Hallo Otto so wie ich das verstanden habe sind das ja zwei Becken, kannst du die Verbindung schließen das kein Wasseraustausch mehr Stattfindet? gibt es Verbundmatten oder Ufermatten die das Wasser wie ein Docht aus dem Teich saugen da es unterschiedlich ist  einmal 1cm bis 5cm vor allem wenn sie Berührung mit dem Erdreich hat. Wenn die Mörtelschicht dan drüber ist sieht man diesen nassen Bereich nichtmehr.
Gruß Günter


----------



## peterpan (1. Juni 2009)

*AW: Hilfe mein NG Filterzone verliert wasser !!*

Hallo Günter,
ja das sind zwei Becken sind leider nicht zu 100 % Dicht.Verbundmatte ist auch verarbeitet kommt nicht mit der Erde in konntackt . Danke für dein schnelles Antworten ...
Otto und Heike


----------



## molchin (8. Juni 2009)

*AW: Hilfe mein NG Filterzone verliert wasser !!*

Hallo Otto und Heike,
bin neu hier im Forum, hatte aber genau das gleiche Problem!
Bei uns hatte ich Folie ansetzten müssen, da ich den Aufbau des Filtergrabes zu niedrig gemessen hatte und dann fehlte mir Folie.
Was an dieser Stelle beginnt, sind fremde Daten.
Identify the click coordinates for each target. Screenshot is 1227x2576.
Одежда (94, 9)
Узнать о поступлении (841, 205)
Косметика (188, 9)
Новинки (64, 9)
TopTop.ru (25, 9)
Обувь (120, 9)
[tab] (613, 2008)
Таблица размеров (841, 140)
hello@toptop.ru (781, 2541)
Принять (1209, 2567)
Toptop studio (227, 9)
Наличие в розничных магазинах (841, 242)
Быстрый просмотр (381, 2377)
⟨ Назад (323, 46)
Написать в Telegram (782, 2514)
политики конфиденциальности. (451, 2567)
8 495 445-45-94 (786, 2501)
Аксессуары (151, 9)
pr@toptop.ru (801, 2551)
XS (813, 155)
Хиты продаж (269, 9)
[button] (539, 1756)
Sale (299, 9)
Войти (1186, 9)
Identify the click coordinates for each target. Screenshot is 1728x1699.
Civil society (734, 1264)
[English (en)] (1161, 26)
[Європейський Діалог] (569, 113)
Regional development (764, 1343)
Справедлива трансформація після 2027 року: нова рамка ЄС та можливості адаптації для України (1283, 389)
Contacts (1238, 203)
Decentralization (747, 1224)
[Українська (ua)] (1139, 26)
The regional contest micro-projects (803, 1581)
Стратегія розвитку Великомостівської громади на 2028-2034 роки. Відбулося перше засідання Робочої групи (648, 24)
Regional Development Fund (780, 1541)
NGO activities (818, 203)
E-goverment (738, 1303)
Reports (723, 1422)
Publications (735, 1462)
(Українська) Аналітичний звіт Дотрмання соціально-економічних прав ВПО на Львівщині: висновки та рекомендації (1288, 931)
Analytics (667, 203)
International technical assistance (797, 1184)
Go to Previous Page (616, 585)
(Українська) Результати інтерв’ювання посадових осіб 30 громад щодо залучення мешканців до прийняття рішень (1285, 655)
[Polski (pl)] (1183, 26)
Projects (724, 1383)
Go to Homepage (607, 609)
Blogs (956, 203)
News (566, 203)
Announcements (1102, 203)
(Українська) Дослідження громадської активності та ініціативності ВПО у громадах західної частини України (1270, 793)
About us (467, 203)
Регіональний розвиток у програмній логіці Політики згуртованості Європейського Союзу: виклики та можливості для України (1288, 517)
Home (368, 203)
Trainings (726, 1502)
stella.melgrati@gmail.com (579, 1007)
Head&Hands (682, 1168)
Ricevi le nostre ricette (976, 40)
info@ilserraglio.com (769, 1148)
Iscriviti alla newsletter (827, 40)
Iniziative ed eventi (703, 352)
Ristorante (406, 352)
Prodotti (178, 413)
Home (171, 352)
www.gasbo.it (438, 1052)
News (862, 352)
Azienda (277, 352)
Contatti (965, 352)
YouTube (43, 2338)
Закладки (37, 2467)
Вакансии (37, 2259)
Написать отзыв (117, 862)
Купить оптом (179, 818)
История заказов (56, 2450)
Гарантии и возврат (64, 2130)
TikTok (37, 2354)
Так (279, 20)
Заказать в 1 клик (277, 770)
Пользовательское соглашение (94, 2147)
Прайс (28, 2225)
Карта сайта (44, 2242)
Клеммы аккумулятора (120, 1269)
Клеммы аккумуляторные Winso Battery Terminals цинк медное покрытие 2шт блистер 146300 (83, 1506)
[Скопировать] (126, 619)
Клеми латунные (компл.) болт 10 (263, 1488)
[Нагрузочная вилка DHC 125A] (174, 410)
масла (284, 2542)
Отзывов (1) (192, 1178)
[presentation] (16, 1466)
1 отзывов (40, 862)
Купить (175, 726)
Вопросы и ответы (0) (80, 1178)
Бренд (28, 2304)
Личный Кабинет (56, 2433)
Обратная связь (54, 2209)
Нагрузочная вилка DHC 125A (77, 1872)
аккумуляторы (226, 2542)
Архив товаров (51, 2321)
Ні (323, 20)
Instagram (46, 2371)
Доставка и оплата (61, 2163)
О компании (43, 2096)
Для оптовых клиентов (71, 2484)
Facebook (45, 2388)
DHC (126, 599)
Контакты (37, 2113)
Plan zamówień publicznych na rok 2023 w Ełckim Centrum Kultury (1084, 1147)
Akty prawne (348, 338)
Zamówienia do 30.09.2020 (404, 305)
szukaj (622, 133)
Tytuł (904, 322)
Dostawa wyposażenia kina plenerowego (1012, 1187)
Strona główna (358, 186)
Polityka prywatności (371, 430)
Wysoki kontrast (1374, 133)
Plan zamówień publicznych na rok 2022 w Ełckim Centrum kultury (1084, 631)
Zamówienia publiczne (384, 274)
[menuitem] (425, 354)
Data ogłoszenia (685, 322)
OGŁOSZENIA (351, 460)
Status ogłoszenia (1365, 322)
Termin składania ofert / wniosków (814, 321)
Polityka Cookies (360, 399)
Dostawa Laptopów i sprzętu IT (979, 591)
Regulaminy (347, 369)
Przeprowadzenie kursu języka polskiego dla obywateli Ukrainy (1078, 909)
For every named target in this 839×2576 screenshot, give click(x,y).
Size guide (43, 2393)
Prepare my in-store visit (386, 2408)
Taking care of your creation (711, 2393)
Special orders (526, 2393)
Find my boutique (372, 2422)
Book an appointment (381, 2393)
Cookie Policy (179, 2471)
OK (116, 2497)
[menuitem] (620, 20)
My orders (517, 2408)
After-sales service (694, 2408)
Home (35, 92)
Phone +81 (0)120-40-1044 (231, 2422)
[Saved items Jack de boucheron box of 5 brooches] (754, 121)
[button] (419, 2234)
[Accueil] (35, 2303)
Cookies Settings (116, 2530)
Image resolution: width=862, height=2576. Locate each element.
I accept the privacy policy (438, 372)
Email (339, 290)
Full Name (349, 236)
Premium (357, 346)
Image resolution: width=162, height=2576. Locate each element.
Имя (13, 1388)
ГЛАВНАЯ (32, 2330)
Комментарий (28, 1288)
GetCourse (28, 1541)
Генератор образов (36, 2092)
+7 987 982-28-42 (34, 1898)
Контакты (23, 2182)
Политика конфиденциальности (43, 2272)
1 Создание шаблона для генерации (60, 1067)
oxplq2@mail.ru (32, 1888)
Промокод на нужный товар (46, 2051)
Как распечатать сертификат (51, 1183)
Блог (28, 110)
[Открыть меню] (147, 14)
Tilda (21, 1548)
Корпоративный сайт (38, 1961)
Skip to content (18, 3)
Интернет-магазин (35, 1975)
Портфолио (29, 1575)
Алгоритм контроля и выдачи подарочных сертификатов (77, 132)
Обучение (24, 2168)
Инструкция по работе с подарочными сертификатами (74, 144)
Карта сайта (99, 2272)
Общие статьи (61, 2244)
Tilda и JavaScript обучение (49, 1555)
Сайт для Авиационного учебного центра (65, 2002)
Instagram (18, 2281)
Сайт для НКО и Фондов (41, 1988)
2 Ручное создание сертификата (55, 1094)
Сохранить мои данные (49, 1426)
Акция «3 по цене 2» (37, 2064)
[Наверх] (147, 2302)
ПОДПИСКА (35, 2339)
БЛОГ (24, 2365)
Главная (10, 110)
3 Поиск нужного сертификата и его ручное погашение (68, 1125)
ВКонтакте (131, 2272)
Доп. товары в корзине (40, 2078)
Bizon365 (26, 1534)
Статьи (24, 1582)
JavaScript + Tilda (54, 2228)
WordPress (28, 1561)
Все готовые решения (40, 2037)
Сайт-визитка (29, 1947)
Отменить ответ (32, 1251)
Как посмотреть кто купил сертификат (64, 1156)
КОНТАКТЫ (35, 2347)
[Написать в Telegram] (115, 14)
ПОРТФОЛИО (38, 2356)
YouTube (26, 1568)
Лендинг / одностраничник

Diese habe ich dann angeklebt bei zu kaltem Wetter und es entstanden 2-3 kleine Löcher.
Herausbekommen habe ich das mit Hilfe von NG-Berater, der mir geraten hat, die eingeschlämmte Verbundmatte und die Folie hochzunehmen( ganz prima, da alles super eingeschlämmt!!!) und mit einer Gießkanne Wasser mit Kaliompermanganat, eine prise reicht, bekommt man in der Apotheke, hinter die Folie zu gießen. Dieses Granulat ist sehr ergiebig und für den Teich ungiftig. Leider muß der FG fast leer sein um die Farbe zu sehen.
Dies muß mann öfter wiederholen. Nach einer Zeit setzt sich die Farbe an den Stelle ab, wo ein Loch sein kann. Zeitaufwand beim Gießen ca 1,5 Std.
Wir haben die Löcher so gefunden und beseitigen können.
Grüße
Andrea


----------



## peterpan (19. Juni 2009)

*AW: Hilfe mein NG Filterzone verliert wasser !!*

Danke für deinen rat ...leider ist es nicht möglich die folie und die verbundmatte hoch zu heben die sind zu groß und mit den randsteinen verbunden .


----------



## Annett (28. Juni 2009)

*AW: Hilfe mein NG Filterzone verliert wasser !!*

Hi.

Ist zwar schon etwas her, aber besser spät also nie. 

Hast Du mal direkt bei NG angefragt, was sie in solch einem Fall für Ideen haben?
Könnte mir vorstellen, dass Du nicht der Erste bist....


----------